_PROBLEM DETAILS_
What comes next in the forum discussion below about barbarians and the AI civilizations in Civ6? Continue it from its final sentence.

_PROVIDED PASSAGE_
The AI still founds a bunch of cities, builds a bunch of units and spams religion even with barbarians on.

Maybe its just me? I don't know. But from what I've seen the barbarians don't seem to go as hard on the AI Civs.
 
It depends partly on difficulty. When I started with Civ6 (a month or two before R&F) I played some rounds on Prince/King and I remember at least 2 games where one AI was seriously hampered by barbarians. In one game I explored in the Renaissance era and found England on an island with 2 cities and 3 barb camps. The barbs had at that point captured 3 settlers and some workers. (I killed the barbarians, liberated the settlers and expanded on half the island.)

Since I switched to Emperor and then Immortal as go-to-difficulty (tried Diety and won 2 times, but didn't enjoy it too much), I don't recall such extreme incidents. With the extra starting military and the combat bonus the AI can easily stand its ground against barbarians. But that is not because the barbs don't target the AI but because they can repell them. In my last game I played the Cree and thanks to the extra alliance vision I could see that even in the midgame there were some full scale barb attacks against AI border cities from unattended tundra camps. Those resulted in some pillaged improvements and 1-2 lost workers but nothing more serious.

Stored records:
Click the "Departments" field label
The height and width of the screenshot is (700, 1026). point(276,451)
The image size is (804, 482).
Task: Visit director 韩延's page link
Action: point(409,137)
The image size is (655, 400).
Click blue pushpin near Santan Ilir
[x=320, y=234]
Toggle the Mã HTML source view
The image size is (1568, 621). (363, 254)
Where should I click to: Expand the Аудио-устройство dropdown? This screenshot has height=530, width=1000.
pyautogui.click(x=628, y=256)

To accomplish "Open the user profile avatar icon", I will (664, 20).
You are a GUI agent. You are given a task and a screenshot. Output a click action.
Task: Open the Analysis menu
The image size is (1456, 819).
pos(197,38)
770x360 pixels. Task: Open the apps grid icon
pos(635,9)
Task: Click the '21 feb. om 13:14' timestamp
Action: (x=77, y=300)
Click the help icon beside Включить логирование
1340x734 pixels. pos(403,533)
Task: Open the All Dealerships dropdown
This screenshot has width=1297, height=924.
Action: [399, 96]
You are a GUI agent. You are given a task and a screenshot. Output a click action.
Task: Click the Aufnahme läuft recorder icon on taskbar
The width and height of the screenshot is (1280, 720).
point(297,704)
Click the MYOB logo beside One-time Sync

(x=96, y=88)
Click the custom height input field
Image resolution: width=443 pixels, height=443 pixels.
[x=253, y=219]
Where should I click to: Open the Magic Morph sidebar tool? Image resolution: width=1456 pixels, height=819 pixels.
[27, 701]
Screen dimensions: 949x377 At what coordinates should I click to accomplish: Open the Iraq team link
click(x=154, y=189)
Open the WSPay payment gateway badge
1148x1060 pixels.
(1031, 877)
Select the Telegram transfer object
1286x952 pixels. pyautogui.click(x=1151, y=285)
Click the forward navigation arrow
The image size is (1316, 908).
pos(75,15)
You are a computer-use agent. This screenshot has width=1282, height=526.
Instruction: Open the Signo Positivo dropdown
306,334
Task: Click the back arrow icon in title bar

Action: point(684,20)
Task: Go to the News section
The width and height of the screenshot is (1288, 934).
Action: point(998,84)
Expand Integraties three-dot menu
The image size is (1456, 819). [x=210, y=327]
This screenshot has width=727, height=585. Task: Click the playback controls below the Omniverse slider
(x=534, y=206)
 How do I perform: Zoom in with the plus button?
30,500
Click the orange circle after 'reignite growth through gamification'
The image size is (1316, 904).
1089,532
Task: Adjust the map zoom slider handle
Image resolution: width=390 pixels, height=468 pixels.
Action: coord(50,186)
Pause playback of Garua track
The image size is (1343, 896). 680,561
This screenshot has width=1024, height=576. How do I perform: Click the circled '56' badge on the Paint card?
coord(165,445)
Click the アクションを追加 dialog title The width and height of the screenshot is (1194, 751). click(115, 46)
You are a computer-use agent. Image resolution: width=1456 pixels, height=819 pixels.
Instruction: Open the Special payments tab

_REPLY_
A significant difference however occurs (on King+) when you are confronted by barb units with AI units close by. Then the barbarians indeed focus the human player but not because they are scripted go easy on the AI but because your units are the softer target and thus preferred by the tactical algorithms. When the AI warrior (20 strength) can choose between your warrior (20 strength) or the Immortal AI warrior (23 strength) he is wise to choose yours. I suspect that is the main reason some players feel as if barbarians were scripted to obstruct them at any cost.
 
I’ve seen barbarians cripple AIs for thousands of years… I finally get over to them and it’s mostly smoking ruins.

(I typically play around Emperor level.)

The AI don’t have the focused killer attitude of a human and will let things get out of control. Had one game where two AIs were near a chokepoint to a large chunk of land and at the end of the game there were more than 20 captured settlers and builders living in this chunk of barbarian land. A human would see that and think all their Christmases had come at once!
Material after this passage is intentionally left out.